We can certainly use the help. According to results from a 2015 BlackRock survey of 2,000 Canadians, 40 per cent said they had only a general sense of how much money they would need to retire, and another third admitted they had no clue.
Those who work with financial planners to create a comprehensive plan covering budgets, taxes, estate planning, retirement, investing, debt and risk management are substantially more likely to report feeling their finances are on track. But it is not always easy to find an adviser, particularly for those in smaller communities or with less than $100,000 in assets.
Enter retirement websites and apps. But which ones to choose? After all, search for "Canadian retirement calculator" and 504,000 results pop up. To cut through the clutter, here is a quick snapshot of some helpful, free, Canadian-friendly options.
Forget sweeping advice claiming Canadians all need $1-million to retire. The reality? Everybody's number is going to be different. A bookworm who plans to spend most of her days in a hammock (with free library books) will obviously need far less than a jet-setting traveller with a penchant for the exotic. The Retirement Goal Planning System app, from the Allianz Global Investors Center for Behavioral Finance, helps users think carefully about retirement goals and what matters most to them, whether that is financial independence, starting a second career or enjoying the company of friends. Think of this app as the first step in giving a financial plan some structure.
Of course, no one can accurately predict when they will die. But this website uses a variety of factors to make an educated guess. Professors at the University of Pennsylvania developed the site, which gathers information regarding life events, stressors, physique, fitness and health, to estimate how long the user is likely to live.
If the number shocks – being told there is a 75-per-cent chance you will live well past 87 will do that – it is meant to. No one wants to outlive their retirement savings. Best to assume your predicted longevity is real, and then plan for it.
Wondering now much retirement money you will receive from the government? Want to know how much more you should be saving now to close the gap between government pensions and your financial goals?
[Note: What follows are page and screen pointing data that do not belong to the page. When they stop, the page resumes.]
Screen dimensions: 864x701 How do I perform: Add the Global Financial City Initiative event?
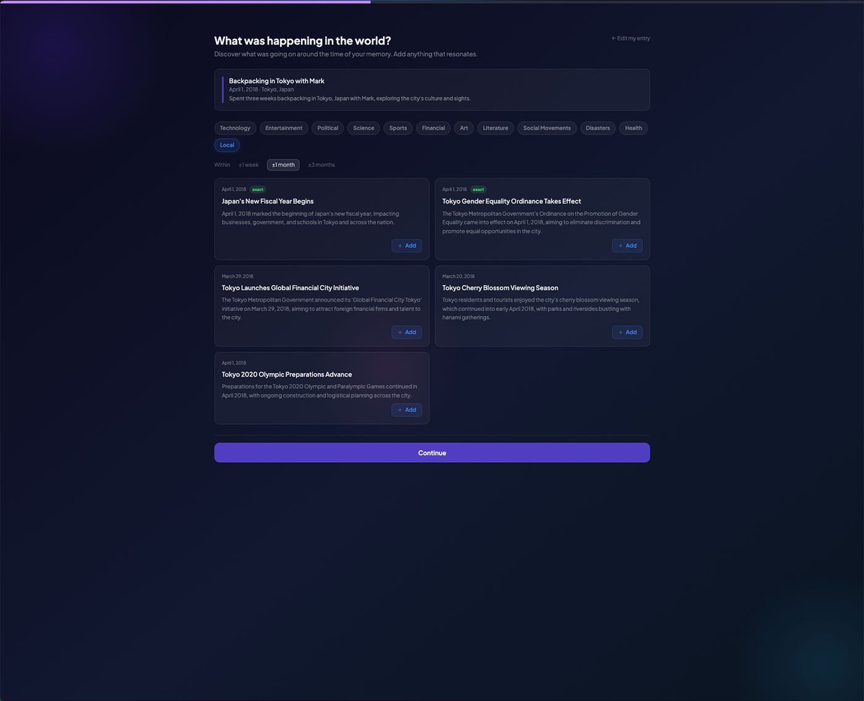click(x=407, y=333)
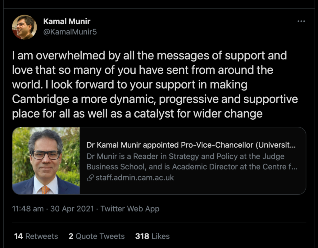Open the Pro-Vice-Chancellor appointment article title
Viewport: 318px width, 248px height.
[x=191, y=145]
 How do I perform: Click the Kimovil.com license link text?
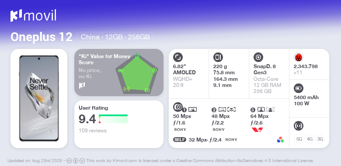(x=125, y=161)
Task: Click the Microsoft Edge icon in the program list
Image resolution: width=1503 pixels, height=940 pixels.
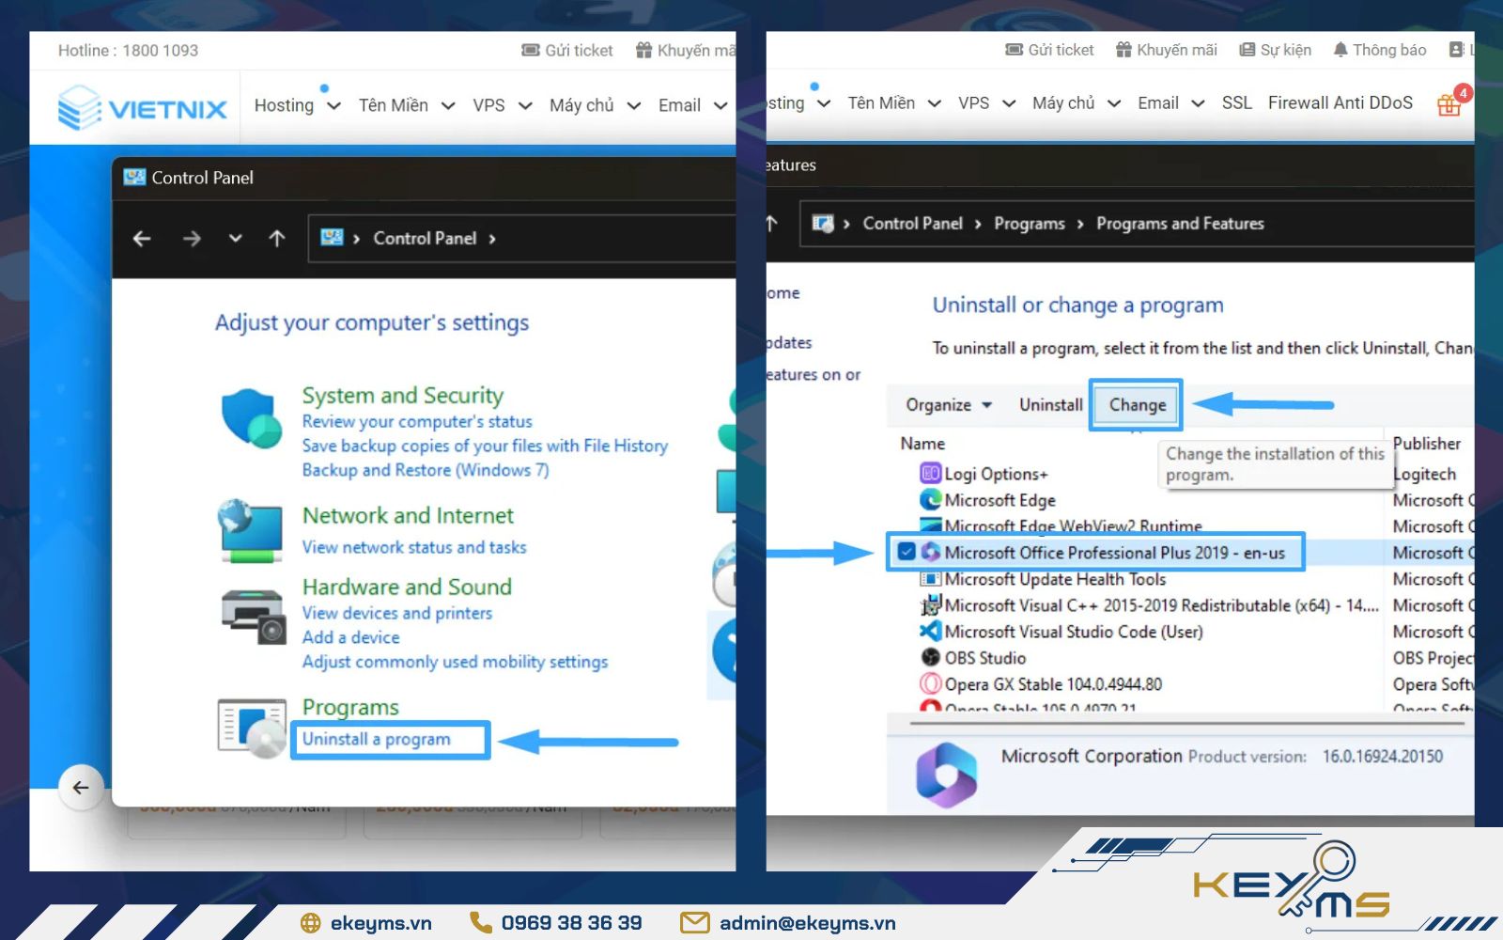Action: pos(930,500)
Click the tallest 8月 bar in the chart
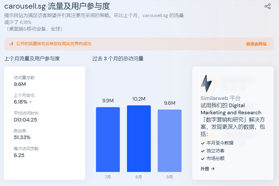 click(x=139, y=139)
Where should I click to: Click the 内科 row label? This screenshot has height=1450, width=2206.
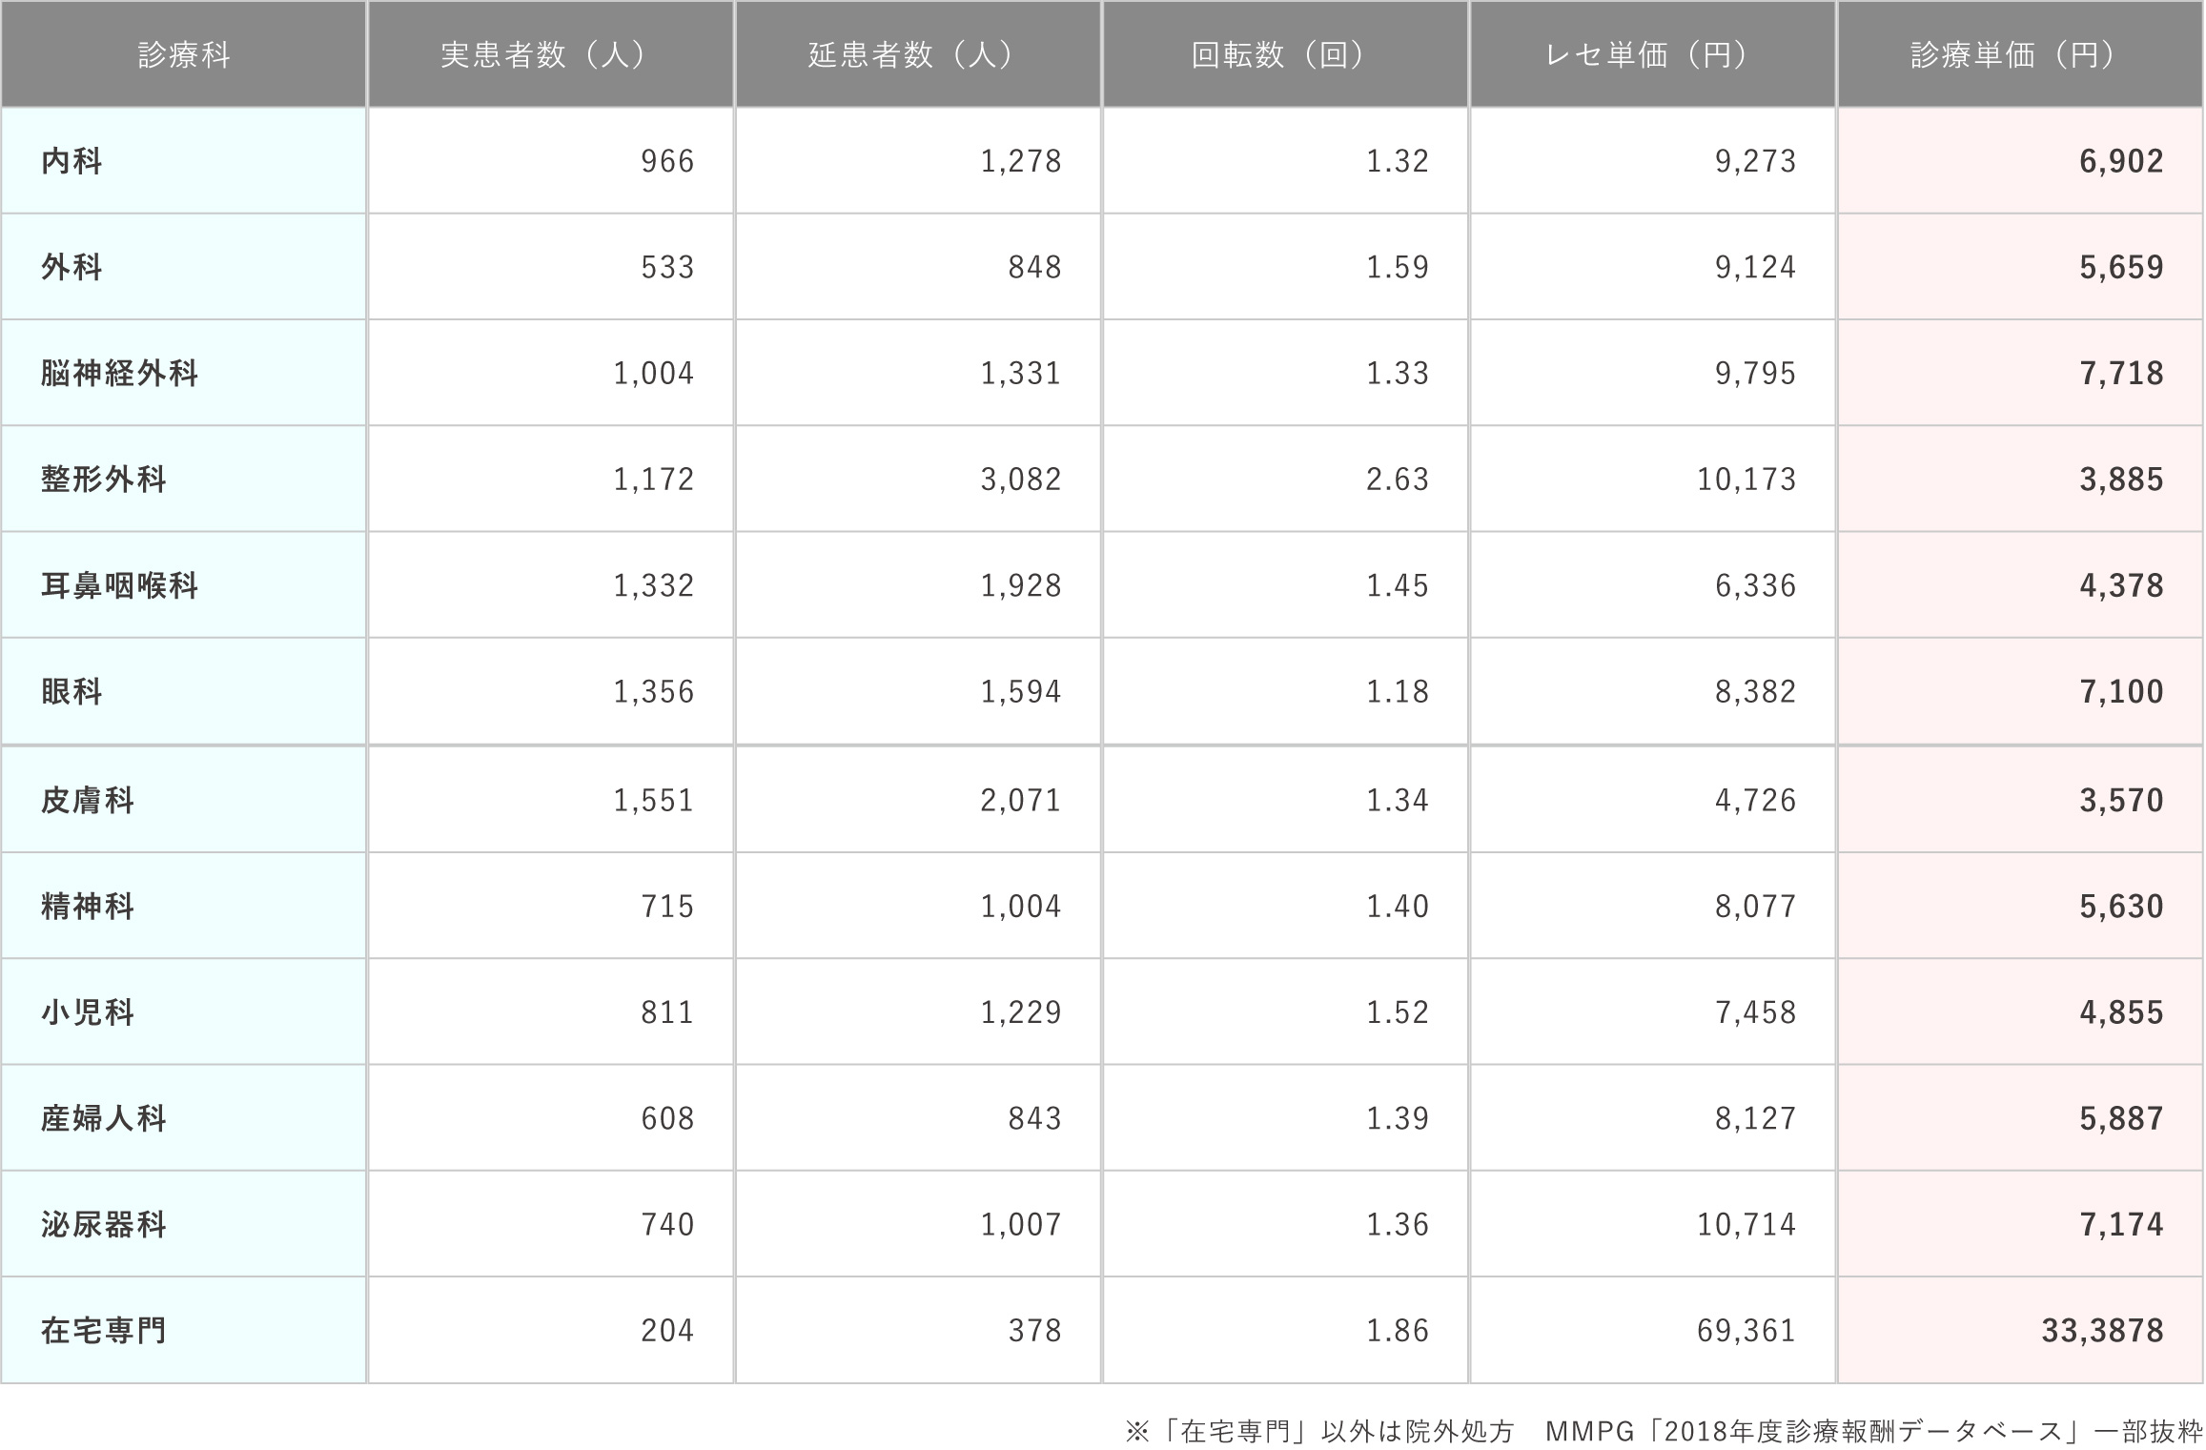[71, 161]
This is the website for you.
Have your Canada Pension Plan (CPP) Statement of Contributions on hand (you can get it at the My Service Canada Account site) and start plugging in your numbers. This federal government calculator gives a rough estimate of how much income to expect from CPP and Old Age Security once you retire.
This easy-to-navigate and useful site, compliments of the Ontario Securities Commission, has clear and simple calculators perfect for retirement planning beginners. Use the retirement cash flow calculator, the online retirement budget worksheet, or watch videos about how your investment risk profile changes over time.
Paul Shelestowsky, a senior wealth adviser with Meridian Credit Union in Niagara-on-the-Lake, Ont., says it is one of his favourite sites and recommends it. "An adviser will make the numbers a lot more accurate, but this is a good starting place," he says.
This free online educational tool and retirement calculator offered through the University of Calgary's School of Public Policy (the original U.S. version was created by a Boston University professor) is different from other tools that calculate how much we should be spending, saving and insuring to maintain our standard of living. Unlike other calculators that ask users to input what they want their annual retirement income to be – as studies have shown, we are woefully inept at coming up with that estimate – ESPlannerBASIC takes the guesswork out of the equation. It decides what the magic number should be, based on something called "life-cycle consumption smoothing." It aims to keep the standard of living as consistent as possible throughout a person's lifetime.
What's more, it makes other assumptions that most users probably would not, such as living until 100. Sure, nine out of 10 of us won't actually hit that milestone, but why take any chances?
The 'Big Five' and beyond
Banks and some insurance companies offer retirement savings calculators, too. While they often don't require you to be a client to access them, be prepared for nudges about what they can sell you based on the information you enter.